Energy drinks are the best-performing category for two reasons, Lyons Wyatt said. First, prices haven’t risen as much compared with other categories, and second, it’s popular with the “home-centric life we have, and people going back to work are looking for a little boost.”

Regarding prices, Lyons Wyatt said she has seen not only energy but any category holding prices steady “getting a lot of bang for their buck” from consumers seeking savings.

Lyons Wyatt adds that she’s seeing more category blurring. “There’s this move toward physical and mental health supplement with C4, which is energy and hydration, and the Starbucks Baya, which is coffee fruit-based energy,” she said. “There’s Bang, which has creatine.
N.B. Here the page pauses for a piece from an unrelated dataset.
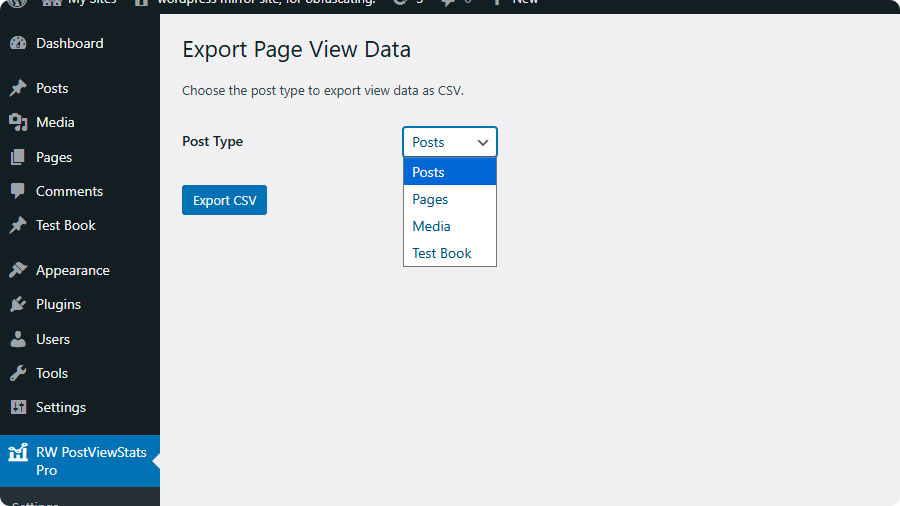Collapse the Post Type dropdown box
The width and height of the screenshot is (900, 506).
point(449,142)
And they’ve all launched successful innovations that still have energy and stimulation but with performance-based attributes.”

Hemphill adds that about half of energy drink volume is via c-store sales, a “vital channel” for this category. “As goes the performance of c-stores, so goes the performance a lot of times of energy drinks,” he said.

Recently, however, Hemphill said more competitors have entered the market, some championing healthier, premium products.

“While there is innovation, the tried-and-true brands have introduced line extensions that have also helped,” Hemphill said.

Monster and Red Bull dominate, with Rockstar a distant third but also a significant player, he said.